Palembang — Kantor Wilayah Kementerian Hukum Sumatera Selatan melaksanakan rapat harmonisasi terhadap empat Rancangan Peraturan Bupati (Raperbup) Muara Enim yang berkaitan dengan tata kelola Badan Layanan Umum Daerah (BLUD) RSUD Dr. H. Mohamad Rabain, Kamis (05/02/2026), bertempat di Kantor Wilayah Kementerian Hukum Sumatera Selatan.
Rapat dibuka oleh Kepala Divisi Peraturan Perundang-undangan dan Pembinaan Hukum, Nur’ainun, selaku penanggung jawab Tim Perancang Peraturan Perundang-undangan. Kegiatan ini dihadiri oleh Sekretaris Daerah Kabupaten Muara Enim, Yulius, serta Inspektur Daerah, Fera Sari.
Empat Raperbup yang dilakukan harmonisasi meliputi regulasi tentang remunerasi BLUD, pengadaan barang dan jasa, pedoman pengelolaan keuangan, serta standar pelayanan minimal pada RSUD Dr. H. Mohamad Rabain yang menerapkan pola BLUD.
Dalam pembahasan, Tim Perancang Peraturan Perundang-undangan Kanwil Kemenkum Sumsel melakukan penyempurnaan terhadap substansi, rumusan norma, dan teknik penyusunan peraturan. Secara umum, materi muatan Raperbup telah sesuai dengan kewenangan pembentukan dan tidak bertentangan dengan peraturan perundang-undangan yang lebih tinggi. Namun demikian, masih terdapat beberapa catatan teknis penulisan yang perlu disesuaikan dengan Lampiran II Undang-Undang Nomor 12 Tahun 2011 sebagaimana telah diubah dengan Undang-Undang Nomor 13 Tahun 2022.

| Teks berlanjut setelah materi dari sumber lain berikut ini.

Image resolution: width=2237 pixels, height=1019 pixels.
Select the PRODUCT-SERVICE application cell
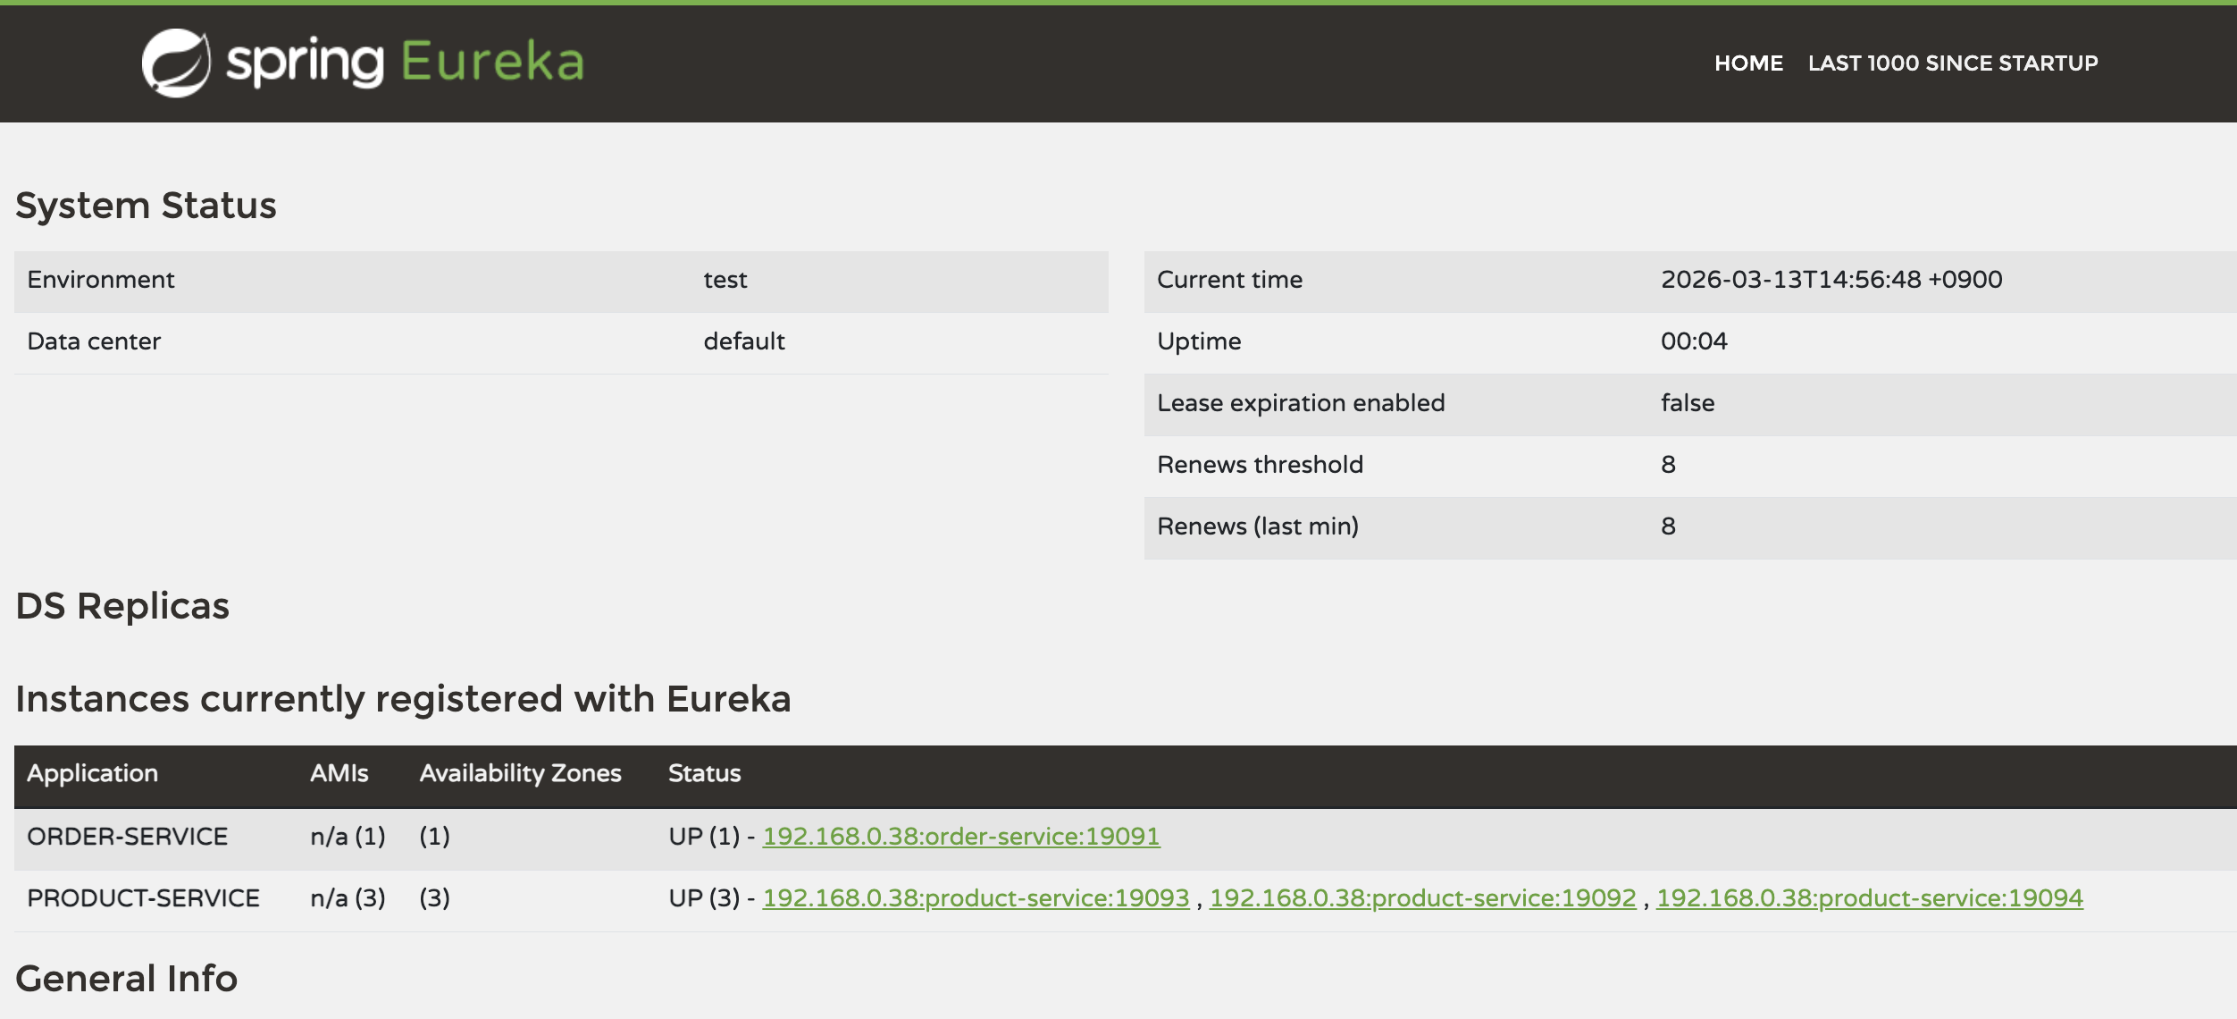[x=143, y=898]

Atas masukan yang diberikan, pihak pemrakarsa menyetujui untuk segera melakukan penyempurnaan draft sesuai dengan catatan dari tim perancang.
Kepala Kantor Wilayah Kementerian Hukum Sumatera Selatan, Maju Amintas Siburian, menyampaikan bahwa harmonisasi ini penting untuk memastikan regulasi yang disusun pemerintah daerah memiliki kualitas yang baik, memberikan kepastian hukum, serta mendukung tata kelola BLUD yang profesional dan akuntabel. “Regulasi yang baik akan menjadi fondasi dalam mewujudkan pelayanan kesehatan yang optimal bagi masyarakat,” ujarnya.
Kegiatan ditutup dengan pencetakan draft Raperbup rangkap dua, diparaf oleh masing-masing pihak, serta penandatanganan berita acara harmonisasi sebagai bentuk kesepakatan atas hasil pembahasan.